Exercise details:
Your task is to repeat exactly the lines below between the line holding "Task: Click the checkmark" and the line holding "Task: Select the 10/24/2021", inclusive, and only those.

Stored records:
——————————

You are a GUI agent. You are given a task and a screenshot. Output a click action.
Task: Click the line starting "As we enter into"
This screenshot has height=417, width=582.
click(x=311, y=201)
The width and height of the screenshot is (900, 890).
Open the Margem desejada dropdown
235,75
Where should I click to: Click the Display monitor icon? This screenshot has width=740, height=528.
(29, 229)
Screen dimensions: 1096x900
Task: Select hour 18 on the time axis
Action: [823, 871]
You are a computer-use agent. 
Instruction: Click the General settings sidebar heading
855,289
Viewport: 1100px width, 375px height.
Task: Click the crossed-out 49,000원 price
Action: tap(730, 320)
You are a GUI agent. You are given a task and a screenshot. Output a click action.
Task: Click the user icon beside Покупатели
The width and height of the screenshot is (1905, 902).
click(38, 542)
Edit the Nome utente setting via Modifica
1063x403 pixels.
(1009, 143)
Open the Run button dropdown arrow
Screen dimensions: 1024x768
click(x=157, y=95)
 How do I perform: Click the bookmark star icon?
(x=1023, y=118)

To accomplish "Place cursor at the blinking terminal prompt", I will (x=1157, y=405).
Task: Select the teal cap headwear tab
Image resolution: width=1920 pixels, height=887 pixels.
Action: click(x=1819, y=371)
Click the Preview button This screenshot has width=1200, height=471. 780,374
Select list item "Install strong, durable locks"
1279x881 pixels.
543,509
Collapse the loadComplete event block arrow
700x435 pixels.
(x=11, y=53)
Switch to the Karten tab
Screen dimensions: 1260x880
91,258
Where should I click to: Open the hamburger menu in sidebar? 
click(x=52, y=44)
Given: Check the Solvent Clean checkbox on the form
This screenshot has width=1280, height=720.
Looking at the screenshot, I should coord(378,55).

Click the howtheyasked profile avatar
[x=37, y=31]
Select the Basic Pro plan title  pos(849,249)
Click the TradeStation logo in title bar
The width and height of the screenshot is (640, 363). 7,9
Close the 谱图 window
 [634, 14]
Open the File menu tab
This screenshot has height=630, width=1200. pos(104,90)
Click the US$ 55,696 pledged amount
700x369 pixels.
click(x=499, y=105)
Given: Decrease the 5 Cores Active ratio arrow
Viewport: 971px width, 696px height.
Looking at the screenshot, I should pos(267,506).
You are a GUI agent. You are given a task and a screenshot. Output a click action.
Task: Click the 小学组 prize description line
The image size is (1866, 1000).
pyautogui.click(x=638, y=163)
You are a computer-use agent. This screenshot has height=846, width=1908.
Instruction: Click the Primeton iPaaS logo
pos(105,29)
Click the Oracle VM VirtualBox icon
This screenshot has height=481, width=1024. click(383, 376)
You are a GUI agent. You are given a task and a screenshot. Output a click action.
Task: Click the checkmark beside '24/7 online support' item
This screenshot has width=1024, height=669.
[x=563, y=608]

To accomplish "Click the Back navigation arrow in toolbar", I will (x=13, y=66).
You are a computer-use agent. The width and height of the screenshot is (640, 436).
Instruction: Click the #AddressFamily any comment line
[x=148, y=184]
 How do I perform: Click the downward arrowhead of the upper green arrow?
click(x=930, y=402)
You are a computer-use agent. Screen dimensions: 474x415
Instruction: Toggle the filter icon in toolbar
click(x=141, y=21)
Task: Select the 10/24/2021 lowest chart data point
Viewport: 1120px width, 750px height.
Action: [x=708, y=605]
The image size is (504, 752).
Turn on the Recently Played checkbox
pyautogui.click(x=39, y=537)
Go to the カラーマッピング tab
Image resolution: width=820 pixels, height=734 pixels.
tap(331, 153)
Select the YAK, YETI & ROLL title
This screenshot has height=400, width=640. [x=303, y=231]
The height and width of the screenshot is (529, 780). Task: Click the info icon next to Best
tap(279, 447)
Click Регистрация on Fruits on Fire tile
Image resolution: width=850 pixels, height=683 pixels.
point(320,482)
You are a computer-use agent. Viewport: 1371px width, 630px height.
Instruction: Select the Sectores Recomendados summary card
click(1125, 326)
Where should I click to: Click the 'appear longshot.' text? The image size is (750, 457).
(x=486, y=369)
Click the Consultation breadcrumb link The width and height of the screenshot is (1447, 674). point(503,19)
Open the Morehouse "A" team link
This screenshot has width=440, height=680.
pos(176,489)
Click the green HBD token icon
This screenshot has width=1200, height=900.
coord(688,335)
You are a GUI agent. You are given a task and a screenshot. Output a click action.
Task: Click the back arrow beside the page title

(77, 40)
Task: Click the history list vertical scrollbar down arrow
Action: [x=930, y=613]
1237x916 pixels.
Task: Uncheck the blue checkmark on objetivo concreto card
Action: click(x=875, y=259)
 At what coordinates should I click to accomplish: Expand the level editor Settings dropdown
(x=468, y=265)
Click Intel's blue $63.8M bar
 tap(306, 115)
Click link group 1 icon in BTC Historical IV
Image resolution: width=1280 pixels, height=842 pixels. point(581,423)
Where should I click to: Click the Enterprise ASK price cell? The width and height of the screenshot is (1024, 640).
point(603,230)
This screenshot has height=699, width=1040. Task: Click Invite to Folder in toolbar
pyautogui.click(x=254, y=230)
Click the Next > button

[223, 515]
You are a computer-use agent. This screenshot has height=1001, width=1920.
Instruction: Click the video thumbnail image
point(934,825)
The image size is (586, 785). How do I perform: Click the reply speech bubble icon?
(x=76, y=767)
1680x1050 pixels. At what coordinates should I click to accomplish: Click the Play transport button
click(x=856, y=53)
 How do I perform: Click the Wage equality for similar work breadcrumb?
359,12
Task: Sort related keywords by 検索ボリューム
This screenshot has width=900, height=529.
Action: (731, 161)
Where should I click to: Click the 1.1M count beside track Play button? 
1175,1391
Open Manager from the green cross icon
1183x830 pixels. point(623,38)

——————————

Solution for this problem:
Task: Click the checkmark beside '24/7 online support' item
This screenshot has width=1024, height=669.
[x=563, y=608]

To accomplish "Click the Back navigation arrow in toolbar", I will (x=13, y=66).
You are a computer-use agent. The width and height of the screenshot is (640, 436).
Instruction: Click the #AddressFamily any comment line
[x=148, y=184]
 How do I perform: Click the downward arrowhead of the upper green arrow?
click(x=930, y=402)
You are a computer-use agent. Screen dimensions: 474x415
Instruction: Toggle the filter icon in toolbar
click(x=141, y=21)
Task: Select the 10/24/2021 lowest chart data point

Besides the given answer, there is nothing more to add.